(Data extracts Opens)

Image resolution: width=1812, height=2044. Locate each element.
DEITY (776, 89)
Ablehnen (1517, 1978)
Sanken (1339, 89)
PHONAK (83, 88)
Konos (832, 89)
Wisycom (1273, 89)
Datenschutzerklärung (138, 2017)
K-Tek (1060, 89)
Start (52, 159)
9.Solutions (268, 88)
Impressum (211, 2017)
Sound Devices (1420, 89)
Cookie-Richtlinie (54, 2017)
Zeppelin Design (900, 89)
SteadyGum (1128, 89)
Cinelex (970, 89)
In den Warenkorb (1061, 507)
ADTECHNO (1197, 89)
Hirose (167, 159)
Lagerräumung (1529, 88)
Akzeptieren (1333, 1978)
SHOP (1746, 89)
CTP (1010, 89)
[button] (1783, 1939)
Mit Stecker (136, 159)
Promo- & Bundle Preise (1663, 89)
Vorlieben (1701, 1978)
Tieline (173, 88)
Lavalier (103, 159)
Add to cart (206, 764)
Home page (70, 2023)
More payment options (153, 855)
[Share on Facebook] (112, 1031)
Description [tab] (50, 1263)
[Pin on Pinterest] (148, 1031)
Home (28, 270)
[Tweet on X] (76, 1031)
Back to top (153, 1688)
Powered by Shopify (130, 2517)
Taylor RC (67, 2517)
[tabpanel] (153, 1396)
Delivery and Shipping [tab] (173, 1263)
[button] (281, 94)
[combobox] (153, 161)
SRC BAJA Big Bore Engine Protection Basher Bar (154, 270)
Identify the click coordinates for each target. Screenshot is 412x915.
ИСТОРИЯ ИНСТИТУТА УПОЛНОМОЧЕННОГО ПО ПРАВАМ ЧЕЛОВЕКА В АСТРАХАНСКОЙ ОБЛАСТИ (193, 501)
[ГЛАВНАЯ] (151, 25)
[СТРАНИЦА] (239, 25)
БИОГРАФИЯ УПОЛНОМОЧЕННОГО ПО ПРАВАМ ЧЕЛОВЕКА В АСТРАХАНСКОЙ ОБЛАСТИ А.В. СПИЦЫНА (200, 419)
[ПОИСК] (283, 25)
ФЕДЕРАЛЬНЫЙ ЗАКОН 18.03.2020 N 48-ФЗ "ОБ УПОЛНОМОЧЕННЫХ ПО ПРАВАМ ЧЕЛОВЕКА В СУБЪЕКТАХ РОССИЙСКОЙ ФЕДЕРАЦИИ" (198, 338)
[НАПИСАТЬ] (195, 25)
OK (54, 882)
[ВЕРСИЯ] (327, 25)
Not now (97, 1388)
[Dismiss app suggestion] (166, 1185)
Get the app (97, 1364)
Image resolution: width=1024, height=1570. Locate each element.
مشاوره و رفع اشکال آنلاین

(Data extracts Closes)

- _Problem to work on_
Above are the entries. Output exactly the lines beginning with the line that has "Home (28, 270)" and ending with the line that has "ИСТОРИЯ ИНСТИТУТА УПОЛНОМОЧЕННОГО".

- _Written solution_
Home (28, 270)
[Tweet on X] (76, 1031)
Back to top (153, 1688)
Powered by Shopify (130, 2517)
Taylor RC (67, 2517)
[tabpanel] (153, 1396)
Delivery and Shipping [tab] (173, 1263)
[button] (281, 94)
[combobox] (153, 161)
SRC BAJA Big Bore Engine Protection Basher Bar (154, 270)
Identify the click coordinates for each target. Screenshot is 412x915.
ИСТОРИЯ ИНСТИТУТА УПОЛНОМОЧЕННОГО ПО ПРАВАМ ЧЕЛОВЕКА В АСТРАХАНСКОЙ ОБЛАСТИ (193, 501)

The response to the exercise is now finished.